╭─ Input material
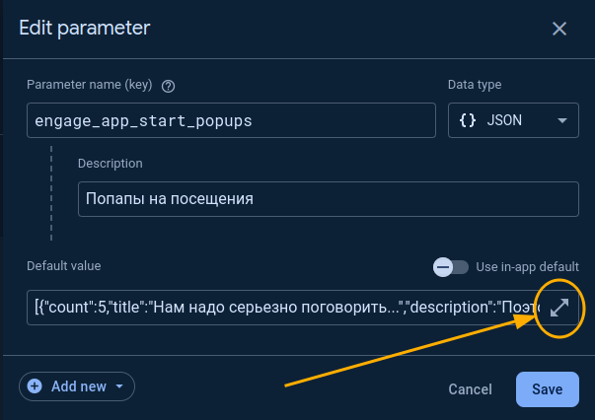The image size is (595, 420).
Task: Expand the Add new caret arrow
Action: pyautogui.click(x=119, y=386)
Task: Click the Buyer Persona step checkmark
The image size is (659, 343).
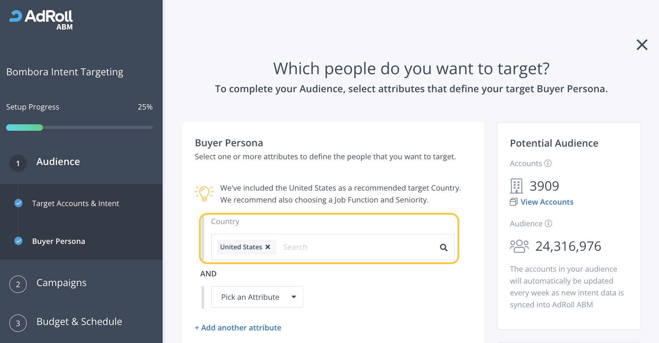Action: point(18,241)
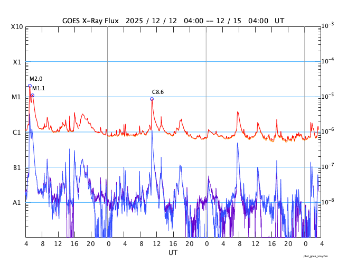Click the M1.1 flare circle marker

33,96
╰─
Exactly the lines running from the one with "Task: Click the Buyer Persona step checkmark" through the end of the listing above must be output, both ends included. No pictures belong in the output.

Task: Click the Buyer Persona step checkmark
The image size is (659, 343).
Action: point(18,241)
Click the M1.1 flare circle marker

33,96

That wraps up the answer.